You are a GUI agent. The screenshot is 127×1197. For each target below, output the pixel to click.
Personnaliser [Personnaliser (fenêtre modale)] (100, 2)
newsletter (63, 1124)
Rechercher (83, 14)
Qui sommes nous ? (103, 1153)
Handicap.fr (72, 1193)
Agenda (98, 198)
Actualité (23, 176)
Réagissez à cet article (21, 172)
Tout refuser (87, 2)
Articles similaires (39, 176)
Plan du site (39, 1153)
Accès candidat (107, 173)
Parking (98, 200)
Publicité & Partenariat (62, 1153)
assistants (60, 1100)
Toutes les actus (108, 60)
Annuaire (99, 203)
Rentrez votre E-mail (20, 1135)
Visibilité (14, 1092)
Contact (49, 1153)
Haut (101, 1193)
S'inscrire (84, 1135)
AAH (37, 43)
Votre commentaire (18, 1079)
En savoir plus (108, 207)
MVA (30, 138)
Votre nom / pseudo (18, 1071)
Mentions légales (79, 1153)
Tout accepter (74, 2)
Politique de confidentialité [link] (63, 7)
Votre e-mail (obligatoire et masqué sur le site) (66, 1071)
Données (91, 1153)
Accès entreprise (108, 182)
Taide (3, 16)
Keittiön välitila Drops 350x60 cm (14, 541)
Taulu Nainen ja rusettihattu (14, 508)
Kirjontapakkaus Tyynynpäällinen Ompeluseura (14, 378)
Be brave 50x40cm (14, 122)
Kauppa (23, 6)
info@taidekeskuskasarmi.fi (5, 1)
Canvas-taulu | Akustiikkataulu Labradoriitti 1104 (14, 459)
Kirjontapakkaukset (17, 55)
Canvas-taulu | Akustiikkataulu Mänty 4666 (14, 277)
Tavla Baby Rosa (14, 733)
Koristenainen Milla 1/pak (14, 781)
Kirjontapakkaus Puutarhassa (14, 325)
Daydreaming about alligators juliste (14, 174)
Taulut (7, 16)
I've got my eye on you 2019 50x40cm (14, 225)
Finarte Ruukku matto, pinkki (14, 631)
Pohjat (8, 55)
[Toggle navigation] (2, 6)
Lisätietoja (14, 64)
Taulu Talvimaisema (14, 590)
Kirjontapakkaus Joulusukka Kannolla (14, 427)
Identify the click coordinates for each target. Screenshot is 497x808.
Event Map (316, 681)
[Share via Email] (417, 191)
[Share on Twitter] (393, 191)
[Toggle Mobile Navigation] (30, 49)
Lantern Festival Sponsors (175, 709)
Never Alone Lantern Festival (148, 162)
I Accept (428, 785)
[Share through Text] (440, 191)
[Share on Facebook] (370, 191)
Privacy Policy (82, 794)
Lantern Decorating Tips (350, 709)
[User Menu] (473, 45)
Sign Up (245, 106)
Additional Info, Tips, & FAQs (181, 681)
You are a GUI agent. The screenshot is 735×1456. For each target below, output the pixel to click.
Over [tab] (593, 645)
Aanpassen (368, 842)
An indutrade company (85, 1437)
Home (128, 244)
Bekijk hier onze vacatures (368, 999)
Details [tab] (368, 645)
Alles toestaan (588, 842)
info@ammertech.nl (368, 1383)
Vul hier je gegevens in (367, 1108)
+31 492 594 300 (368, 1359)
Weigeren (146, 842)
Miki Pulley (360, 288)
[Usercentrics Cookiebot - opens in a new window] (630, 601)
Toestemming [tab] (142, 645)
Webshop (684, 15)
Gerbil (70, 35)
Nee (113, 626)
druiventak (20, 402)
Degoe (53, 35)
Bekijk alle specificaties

### PROBLEM
Rewrite all of the items above, renaming every occurrence of "Webshop" to "Online Store" and leaving everything else unchanged.

### CORRECT OUTPUT
You are a GUI agent. The screenshot is 127×1197. For each target below, output the pixel to click.
Personnaliser [Personnaliser (fenêtre modale)] (100, 2)
newsletter (63, 1124)
Rechercher (83, 14)
Qui sommes nous ? (103, 1153)
Handicap.fr (72, 1193)
Agenda (98, 198)
Actualité (23, 176)
Réagissez à cet article (21, 172)
Tout refuser (87, 2)
Articles similaires (39, 176)
Plan du site (39, 1153)
Accès candidat (107, 173)
Parking (98, 200)
Publicité & Partenariat (62, 1153)
assistants (60, 1100)
Toutes les actus (108, 60)
Annuaire (99, 203)
Rentrez votre E-mail (20, 1135)
Visibilité (14, 1092)
Contact (49, 1153)
Haut (101, 1193)
S'inscrire (84, 1135)
AAH (37, 43)
Votre commentaire (18, 1079)
En savoir plus (108, 207)
MVA (30, 138)
Votre nom / pseudo (18, 1071)
Mentions légales (79, 1153)
Tout accepter (74, 2)
Politique de confidentialité [link] (63, 7)
Votre e-mail (obligatoire et masqué sur le site) (66, 1071)
Données (91, 1153)
Accès entreprise (108, 182)
Taide (3, 16)
Keittiön välitila Drops 350x60 cm (14, 541)
Taulu Nainen ja rusettihattu (14, 508)
Kirjontapakkaus Tyynynpäällinen Ompeluseura (14, 378)
Be brave 50x40cm (14, 122)
Kauppa (23, 6)
info@taidekeskuskasarmi.fi (5, 1)
Canvas-taulu | Akustiikkataulu Labradoriitti 1104 (14, 459)
Kirjontapakkaukset (17, 55)
Canvas-taulu | Akustiikkataulu Mänty 4666 (14, 277)
Tavla Baby Rosa (14, 733)
Koristenainen Milla 1/pak (14, 781)
Kirjontapakkaus Puutarhassa (14, 325)
Daydreaming about alligators juliste (14, 174)
Taulut (7, 16)
I've got my eye on you 2019 50x40cm (14, 225)
Finarte Ruukku matto, pinkki (14, 631)
Pohjat (8, 55)
[Toggle navigation] (2, 6)
Lisätietoja (14, 64)
Taulu Talvimaisema (14, 590)
Kirjontapakkaus Joulusukka Kannolla (14, 427)
Identify the click coordinates for each target. Screenshot is 497x808.
Event Map (316, 681)
[Share via Email] (417, 191)
[Share on Twitter] (393, 191)
[Toggle Mobile Navigation] (30, 49)
Lantern Festival Sponsors (175, 709)
Never Alone Lantern Festival (148, 162)
I Accept (428, 785)
[Share through Text] (440, 191)
[Share on Facebook] (370, 191)
Privacy Policy (82, 794)
Lantern Decorating Tips (350, 709)
[User Menu] (473, 45)
Sign Up (245, 106)
Additional Info, Tips, & FAQs (181, 681)
You are a GUI agent. The screenshot is 735×1456. For each target below, output the pixel to click.
Over [tab] (593, 645)
Aanpassen (368, 842)
An indutrade company (85, 1437)
Home (128, 244)
Bekijk hier onze vacatures (368, 999)
Details [tab] (368, 645)
Alles toestaan (588, 842)
info@ammertech.nl (368, 1383)
Vul hier je gegevens in (367, 1108)
+31 492 594 300 (368, 1359)
Weigeren (146, 842)
Miki Pulley (360, 288)
[Usercentrics Cookiebot - opens in a new window] (630, 601)
Toestemming [tab] (142, 645)
Online Store (684, 15)
Gerbil (70, 35)
Nee (113, 626)
druiventak (20, 402)
Degoe (53, 35)
Bekijk alle specificaties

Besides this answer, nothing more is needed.